GeoBench: Rethinking Multimodal Geometric Problem-Solving via Hierarchical Evaluation

Geometric problem solving constitutes a critical branch of mathematical reasoning, requiring precise analysis of shapes and spatial relationships. Current evaluations of geometric reasoning in vision-language models (VLMs) face limitations, including the risk of test data contamination from textbook-based benchmarks, overemphasis on final answers over reasoning processes, and insufficient diagnostic granularity. To address these issues, we present GeoBench, a hierarchical benchmark featuring four reasoning levels in geometric problem-solving: Visual Perception, Goal-Oriented Planning, Rigorous Theorem Application, and Self-Reflective Backtracking.

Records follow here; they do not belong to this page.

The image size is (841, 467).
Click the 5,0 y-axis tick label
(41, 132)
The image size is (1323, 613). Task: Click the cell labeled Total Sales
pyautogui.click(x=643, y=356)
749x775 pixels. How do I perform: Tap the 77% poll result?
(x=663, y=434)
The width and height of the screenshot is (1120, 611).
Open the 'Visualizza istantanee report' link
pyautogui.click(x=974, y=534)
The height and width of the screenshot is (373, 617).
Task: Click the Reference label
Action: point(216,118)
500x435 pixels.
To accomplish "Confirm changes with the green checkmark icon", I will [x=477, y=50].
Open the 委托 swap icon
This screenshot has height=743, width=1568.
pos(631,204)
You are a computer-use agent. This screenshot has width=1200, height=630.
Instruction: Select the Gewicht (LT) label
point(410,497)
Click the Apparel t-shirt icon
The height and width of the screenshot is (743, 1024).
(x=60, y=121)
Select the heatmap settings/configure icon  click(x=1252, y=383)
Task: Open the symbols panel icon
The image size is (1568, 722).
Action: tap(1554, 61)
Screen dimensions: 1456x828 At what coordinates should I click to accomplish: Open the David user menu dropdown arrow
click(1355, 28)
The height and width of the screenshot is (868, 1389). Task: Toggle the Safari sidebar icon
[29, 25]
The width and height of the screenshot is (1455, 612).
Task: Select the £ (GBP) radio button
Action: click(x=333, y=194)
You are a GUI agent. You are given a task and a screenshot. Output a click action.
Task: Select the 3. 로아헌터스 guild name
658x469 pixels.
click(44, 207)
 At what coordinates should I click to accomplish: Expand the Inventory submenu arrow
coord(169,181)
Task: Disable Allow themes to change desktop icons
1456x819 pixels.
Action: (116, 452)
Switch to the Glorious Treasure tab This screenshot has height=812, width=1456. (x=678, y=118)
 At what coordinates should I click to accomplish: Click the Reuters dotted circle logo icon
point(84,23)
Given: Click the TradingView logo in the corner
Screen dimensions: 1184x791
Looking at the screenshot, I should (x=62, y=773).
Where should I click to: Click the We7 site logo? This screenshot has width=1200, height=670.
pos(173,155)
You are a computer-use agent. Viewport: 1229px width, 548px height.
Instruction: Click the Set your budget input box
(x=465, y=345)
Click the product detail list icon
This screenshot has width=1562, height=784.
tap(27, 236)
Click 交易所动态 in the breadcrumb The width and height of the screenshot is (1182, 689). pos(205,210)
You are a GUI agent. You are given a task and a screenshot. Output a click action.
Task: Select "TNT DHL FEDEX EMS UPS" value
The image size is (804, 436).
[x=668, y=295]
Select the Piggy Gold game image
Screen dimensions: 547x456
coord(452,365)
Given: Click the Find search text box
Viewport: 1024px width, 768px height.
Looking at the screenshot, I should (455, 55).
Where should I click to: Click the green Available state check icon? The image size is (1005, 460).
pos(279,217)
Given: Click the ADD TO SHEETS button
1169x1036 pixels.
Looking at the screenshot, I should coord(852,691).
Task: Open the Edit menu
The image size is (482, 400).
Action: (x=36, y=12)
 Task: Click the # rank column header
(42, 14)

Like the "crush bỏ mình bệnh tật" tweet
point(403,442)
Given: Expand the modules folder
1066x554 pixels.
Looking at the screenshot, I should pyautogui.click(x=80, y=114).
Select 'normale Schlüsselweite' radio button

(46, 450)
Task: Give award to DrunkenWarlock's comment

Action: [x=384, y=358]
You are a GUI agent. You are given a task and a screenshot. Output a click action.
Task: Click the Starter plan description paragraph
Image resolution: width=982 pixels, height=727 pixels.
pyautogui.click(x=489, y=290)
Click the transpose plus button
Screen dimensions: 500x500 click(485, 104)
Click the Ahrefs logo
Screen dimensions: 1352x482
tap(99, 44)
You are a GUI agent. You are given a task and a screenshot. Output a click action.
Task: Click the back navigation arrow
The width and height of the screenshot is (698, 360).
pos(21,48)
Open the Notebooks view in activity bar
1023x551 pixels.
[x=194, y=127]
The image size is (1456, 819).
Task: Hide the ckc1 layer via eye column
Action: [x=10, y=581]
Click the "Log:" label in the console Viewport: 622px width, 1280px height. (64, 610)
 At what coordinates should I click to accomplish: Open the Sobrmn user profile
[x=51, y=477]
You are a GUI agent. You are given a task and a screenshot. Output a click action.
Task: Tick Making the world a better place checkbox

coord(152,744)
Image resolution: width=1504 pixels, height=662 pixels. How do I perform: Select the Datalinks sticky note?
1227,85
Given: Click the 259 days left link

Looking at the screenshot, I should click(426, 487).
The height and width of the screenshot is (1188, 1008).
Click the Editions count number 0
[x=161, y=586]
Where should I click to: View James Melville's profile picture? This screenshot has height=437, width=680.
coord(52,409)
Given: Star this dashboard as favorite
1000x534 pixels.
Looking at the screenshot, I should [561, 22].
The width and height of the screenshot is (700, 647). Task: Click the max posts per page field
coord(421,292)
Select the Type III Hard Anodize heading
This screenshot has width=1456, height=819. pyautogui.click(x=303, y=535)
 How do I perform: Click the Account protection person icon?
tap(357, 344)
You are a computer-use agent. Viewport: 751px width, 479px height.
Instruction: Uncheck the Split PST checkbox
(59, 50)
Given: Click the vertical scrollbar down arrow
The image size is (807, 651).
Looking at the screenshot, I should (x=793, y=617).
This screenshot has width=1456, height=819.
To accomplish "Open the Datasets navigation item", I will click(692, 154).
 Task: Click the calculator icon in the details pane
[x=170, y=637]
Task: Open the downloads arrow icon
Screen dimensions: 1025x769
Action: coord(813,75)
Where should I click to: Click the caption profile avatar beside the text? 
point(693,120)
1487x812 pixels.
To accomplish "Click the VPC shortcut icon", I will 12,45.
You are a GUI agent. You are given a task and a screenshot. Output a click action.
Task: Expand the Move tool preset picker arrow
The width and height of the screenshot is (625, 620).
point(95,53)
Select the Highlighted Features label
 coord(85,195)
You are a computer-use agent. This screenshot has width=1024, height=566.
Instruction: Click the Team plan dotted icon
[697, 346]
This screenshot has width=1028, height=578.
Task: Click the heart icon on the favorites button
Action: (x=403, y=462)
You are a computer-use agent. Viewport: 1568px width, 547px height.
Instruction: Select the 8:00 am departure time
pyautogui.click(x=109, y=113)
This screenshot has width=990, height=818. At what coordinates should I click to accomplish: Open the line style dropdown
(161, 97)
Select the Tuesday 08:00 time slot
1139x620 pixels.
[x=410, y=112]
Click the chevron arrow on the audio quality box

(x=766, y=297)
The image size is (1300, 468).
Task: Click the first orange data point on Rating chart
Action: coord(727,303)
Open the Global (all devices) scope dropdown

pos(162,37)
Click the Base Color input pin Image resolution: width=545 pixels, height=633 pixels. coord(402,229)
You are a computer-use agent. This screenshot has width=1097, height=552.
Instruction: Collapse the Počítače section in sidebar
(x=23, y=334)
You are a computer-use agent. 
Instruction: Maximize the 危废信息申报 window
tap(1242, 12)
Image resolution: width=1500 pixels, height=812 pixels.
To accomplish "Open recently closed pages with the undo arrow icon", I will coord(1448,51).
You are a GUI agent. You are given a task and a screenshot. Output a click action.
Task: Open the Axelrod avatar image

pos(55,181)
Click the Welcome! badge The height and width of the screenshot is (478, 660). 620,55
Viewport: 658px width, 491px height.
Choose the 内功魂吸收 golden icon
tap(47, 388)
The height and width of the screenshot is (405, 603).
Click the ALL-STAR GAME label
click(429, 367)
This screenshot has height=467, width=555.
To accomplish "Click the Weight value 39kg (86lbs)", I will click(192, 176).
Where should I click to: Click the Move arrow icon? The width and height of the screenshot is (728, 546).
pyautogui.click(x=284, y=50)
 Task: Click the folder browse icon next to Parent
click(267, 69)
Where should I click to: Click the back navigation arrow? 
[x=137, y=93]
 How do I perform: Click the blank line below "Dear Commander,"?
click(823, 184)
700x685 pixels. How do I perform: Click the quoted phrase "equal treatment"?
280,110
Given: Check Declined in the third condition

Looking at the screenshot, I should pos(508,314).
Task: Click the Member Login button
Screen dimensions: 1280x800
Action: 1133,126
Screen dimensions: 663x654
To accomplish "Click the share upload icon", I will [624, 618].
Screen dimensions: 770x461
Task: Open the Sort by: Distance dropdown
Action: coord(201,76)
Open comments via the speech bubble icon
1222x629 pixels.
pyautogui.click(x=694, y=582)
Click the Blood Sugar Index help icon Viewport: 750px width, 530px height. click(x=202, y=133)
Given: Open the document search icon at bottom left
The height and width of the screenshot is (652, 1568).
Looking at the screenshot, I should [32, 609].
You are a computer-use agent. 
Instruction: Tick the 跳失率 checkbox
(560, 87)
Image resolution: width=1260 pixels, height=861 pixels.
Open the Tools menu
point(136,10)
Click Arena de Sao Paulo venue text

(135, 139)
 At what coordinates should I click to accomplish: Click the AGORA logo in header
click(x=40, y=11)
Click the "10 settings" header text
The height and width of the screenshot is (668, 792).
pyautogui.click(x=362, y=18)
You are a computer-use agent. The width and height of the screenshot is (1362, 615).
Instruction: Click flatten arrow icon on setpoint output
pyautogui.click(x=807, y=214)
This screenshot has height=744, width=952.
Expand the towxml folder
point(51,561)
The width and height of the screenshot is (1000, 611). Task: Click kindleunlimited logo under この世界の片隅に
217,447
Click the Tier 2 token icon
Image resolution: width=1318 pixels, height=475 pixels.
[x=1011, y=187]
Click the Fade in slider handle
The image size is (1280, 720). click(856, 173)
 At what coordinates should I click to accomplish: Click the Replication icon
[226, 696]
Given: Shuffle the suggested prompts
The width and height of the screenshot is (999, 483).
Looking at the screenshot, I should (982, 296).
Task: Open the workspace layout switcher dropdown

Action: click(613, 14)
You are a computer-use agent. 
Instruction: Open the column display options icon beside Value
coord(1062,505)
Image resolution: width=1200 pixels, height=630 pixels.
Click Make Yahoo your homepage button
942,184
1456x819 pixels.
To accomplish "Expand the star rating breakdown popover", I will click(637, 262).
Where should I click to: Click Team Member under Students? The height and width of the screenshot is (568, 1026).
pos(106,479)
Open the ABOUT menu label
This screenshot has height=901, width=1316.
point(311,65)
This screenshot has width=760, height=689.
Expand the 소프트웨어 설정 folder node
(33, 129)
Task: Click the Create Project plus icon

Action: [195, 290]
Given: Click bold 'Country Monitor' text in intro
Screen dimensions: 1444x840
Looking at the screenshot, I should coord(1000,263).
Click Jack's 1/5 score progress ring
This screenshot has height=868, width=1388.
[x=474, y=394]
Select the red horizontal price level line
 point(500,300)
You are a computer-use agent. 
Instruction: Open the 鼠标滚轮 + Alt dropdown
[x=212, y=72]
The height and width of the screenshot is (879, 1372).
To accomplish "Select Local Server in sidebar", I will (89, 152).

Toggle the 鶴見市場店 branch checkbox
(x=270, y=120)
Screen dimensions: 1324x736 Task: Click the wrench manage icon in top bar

Through six formally verified tasks generated via TrustGeoGen, we systematically assess capabilities ranging from attribute extraction to logical error correction. Experiments reveal that while reasoning models like OpenAI-o3 outperform general MLLMs, performance declines significantly with increasing task complexity. Key findings demonstrate that sub-goal decomposition and irrelevant premise filtering critically influence final problem-solving accuracy, whereas Chain-of-Thought prompting unexpectedly degrades performance in some tasks. These findings establish GeoBench as a comprehensive benchmark while offering actionable guidelines for developing geometric problem-solving systems.